══ Page extract ══
Saturday, March 5, 2011

Taking Over


When I walked off the plane coming home from London and saw my mom and dad waving, I felt a sigh of relief that I was home. But then as I got closer to them, I watched my mom’s face as she had a very worried look on her face and heard to faintly gasp to my dad, “she’s so thin.”
The ride home was pretty quiet as I was just glad to be home, to be in the hands of my parents, I felt safe and I felt scared too. Would they find out?
I moved into my own apartment right on the lake in downtown Chicago that fall. I wanted to be on my own, to feel that same independence I felt when I was in London. This clearly was not a good decision knowing the state that I was in, but I did it anyways. The next couple of months were some of the darkest days of my life. I was depressed, cold, thin, and hungry. I was in my senior year at college, I was pretty isolated from life, and from my friends and family because social outings usually meant some sort of food was involved, and that was just too much work explaining how I couldn’t eat. I would usually blame the diabetes and say my sugars were high, even though they were more perfect than ever. I would come home from class, do my homework, and then get to printing out recipes of food I would never eat or make, print out health resources, look at medical journals of diabetes related illness, or just obsess about the perfect diet.
═══
══ Recorded information ══
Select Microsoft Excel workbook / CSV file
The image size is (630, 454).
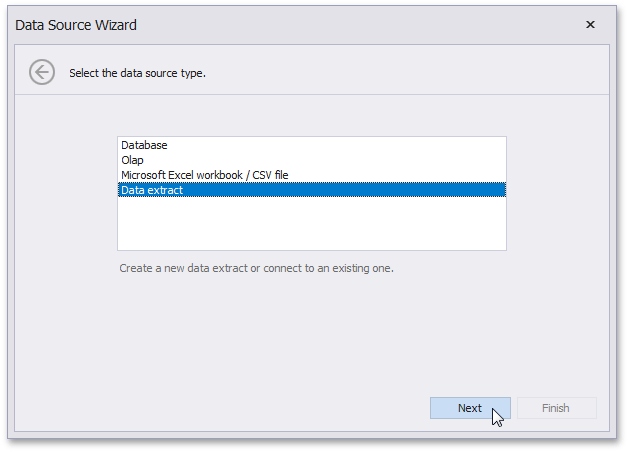(x=204, y=175)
═══
## Questions to answer
1. In the blog post, where did the writer move that fall?
2. Summarize the blog post in two sentences.
3. Carry the blog post forward from its last sentence, keeping the same first-person voice.

## Per-task outputs
1. Into an apartment right on the lake in downtown Chicago.

2. After returning from London so thin that a parent gasped at the sight, the writer moved that fall into an apartment on the lake in downtown Chicago to feel the same independence felt in London. The following months of senior year were some of the darkest of the writer's life, marked by depression, hunger, isolation from friends and family, excuses blaming diabetes for not eating, and an obsession with recipes, health resources, and the perfect diet.

3.
During the last part of that semester (trimester) I barely was living at my apartment because I was home so much going to see different doctors and just being around my family. To put it lightly, I was not a happy person. I was filled with self-hate, horrible body image, and a general hopelessness and sadness I have never felt before. This was the darkest time in my life, and I will leave out a lot of the dark moments I had, but it was a very hard time for my family and I. I was angry I was treating my family and myself how I was, but I couldn’t do anything to stop it. The disease had taken over my mind and thoughts, and I was powerless against it.



The disease was anorexia.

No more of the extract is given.